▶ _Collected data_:
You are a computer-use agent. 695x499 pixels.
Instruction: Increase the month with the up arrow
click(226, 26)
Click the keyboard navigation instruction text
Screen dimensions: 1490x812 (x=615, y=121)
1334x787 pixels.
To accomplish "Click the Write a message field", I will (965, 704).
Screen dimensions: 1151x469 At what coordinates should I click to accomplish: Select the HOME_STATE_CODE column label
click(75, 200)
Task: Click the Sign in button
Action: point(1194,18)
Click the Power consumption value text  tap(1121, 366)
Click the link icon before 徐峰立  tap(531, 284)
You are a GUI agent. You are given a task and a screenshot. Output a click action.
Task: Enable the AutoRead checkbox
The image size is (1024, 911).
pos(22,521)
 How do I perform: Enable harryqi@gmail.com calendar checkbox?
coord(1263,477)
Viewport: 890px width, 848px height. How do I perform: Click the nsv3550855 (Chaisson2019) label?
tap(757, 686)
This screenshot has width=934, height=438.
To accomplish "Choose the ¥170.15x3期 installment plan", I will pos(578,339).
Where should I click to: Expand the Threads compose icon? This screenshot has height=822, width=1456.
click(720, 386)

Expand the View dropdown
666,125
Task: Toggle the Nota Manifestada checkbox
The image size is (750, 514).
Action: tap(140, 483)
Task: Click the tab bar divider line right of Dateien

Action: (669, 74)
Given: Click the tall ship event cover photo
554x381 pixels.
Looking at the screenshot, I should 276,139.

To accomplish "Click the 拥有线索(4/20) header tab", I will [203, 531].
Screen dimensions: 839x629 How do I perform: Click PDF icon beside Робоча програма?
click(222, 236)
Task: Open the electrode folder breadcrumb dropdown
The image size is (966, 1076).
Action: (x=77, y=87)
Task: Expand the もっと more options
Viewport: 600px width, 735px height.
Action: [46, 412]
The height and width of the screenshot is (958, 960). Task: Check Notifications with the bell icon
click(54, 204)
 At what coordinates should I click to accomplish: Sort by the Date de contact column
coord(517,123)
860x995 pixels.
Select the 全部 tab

▶ _How to complete this task_: Copy the lines that hold the word "will". Take them from the records above.

▶ _Answer box_:
To accomplish "Click the Write a message field", I will (965, 704).
To accomplish "Choose the ¥170.15x3期 installment plan", I will pos(578,339).
To accomplish "Click the 拥有线索(4/20) header tab", I will [203, 531].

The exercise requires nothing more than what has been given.